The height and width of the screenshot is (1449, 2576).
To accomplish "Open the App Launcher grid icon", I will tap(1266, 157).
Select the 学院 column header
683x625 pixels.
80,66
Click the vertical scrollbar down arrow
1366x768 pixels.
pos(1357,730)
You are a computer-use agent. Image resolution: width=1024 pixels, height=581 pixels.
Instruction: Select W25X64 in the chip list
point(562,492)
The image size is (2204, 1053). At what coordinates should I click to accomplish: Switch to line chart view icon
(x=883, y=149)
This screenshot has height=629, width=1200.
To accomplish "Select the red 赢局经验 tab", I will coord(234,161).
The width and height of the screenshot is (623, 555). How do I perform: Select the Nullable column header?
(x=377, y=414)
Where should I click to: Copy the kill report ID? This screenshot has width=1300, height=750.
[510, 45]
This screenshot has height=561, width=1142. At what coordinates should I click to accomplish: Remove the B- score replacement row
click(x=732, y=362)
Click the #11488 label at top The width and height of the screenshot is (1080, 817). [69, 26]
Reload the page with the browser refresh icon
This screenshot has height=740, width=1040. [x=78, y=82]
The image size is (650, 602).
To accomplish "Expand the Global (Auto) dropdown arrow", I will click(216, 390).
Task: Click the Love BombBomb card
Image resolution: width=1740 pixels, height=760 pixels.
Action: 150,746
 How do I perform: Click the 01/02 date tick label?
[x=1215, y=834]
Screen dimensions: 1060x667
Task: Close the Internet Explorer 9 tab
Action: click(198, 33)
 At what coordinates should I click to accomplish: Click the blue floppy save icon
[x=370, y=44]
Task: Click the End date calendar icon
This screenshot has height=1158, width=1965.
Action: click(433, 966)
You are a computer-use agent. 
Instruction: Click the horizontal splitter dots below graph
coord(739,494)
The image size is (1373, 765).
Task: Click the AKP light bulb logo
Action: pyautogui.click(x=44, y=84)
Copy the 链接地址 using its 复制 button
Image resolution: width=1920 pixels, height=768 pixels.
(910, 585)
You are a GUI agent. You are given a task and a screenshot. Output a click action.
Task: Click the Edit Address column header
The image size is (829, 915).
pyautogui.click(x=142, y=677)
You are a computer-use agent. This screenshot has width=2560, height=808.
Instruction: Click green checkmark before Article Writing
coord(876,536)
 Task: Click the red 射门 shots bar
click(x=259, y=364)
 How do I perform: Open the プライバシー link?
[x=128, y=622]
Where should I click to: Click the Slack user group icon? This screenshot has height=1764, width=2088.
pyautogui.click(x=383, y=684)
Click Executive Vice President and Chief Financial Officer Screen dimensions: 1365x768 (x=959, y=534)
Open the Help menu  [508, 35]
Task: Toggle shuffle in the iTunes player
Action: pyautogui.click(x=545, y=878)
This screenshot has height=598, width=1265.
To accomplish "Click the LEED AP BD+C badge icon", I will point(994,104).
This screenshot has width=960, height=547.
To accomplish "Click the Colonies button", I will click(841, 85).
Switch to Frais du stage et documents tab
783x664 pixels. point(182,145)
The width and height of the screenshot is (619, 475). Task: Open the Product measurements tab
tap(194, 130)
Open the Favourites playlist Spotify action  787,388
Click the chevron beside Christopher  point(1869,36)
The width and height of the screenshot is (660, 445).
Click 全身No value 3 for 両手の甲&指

______

## WORK REQUIRED
Turn the material, starting with the line that contains "You are a computer-use agent. This" and going on through its last line, into a numbered list with blank lines left out.

## OUTPUT FOR THIS TASK
1. You are a computer-use agent. This screenshot has width=2560, height=808.
2. Instruction: Click green checkmark before Article Writing
3. coord(876,536)
4.  Task: Click the red 射门 shots bar
5. click(x=259, y=364)
6.  How do I perform: Open the プライバシー link?
7. [x=128, y=622]
8. Where should I click to: Click the Slack user group icon? This screenshot has height=1764, width=2088.
9. pyautogui.click(x=383, y=684)
10. Click Executive Vice President and Chief Financial Officer Screen dimensions: 1365x768 (x=959, y=534)
11. Open the Help menu  [508, 35]
12. Task: Toggle shuffle in the iTunes player
13. Action: pyautogui.click(x=545, y=878)
14. This screenshot has height=598, width=1265.
15. To accomplish "Click the LEED AP BD+C badge icon", I will point(994,104).
16. This screenshot has width=960, height=547.
17. To accomplish "Click the Colonies button", I will click(841, 85).
18. Switch to Frais du stage et documents tab
19. 783x664 pixels. point(182,145)
20. The width and height of the screenshot is (619, 475). Task: Open the Product measurements tab
21. tap(194, 130)
22. Open the Favourites playlist Spotify action  787,388
23. Click the chevron beside Christopher  point(1869,36)
24. The width and height of the screenshot is (660, 445).
25. Click 全身No value 3 for 両手の甲&指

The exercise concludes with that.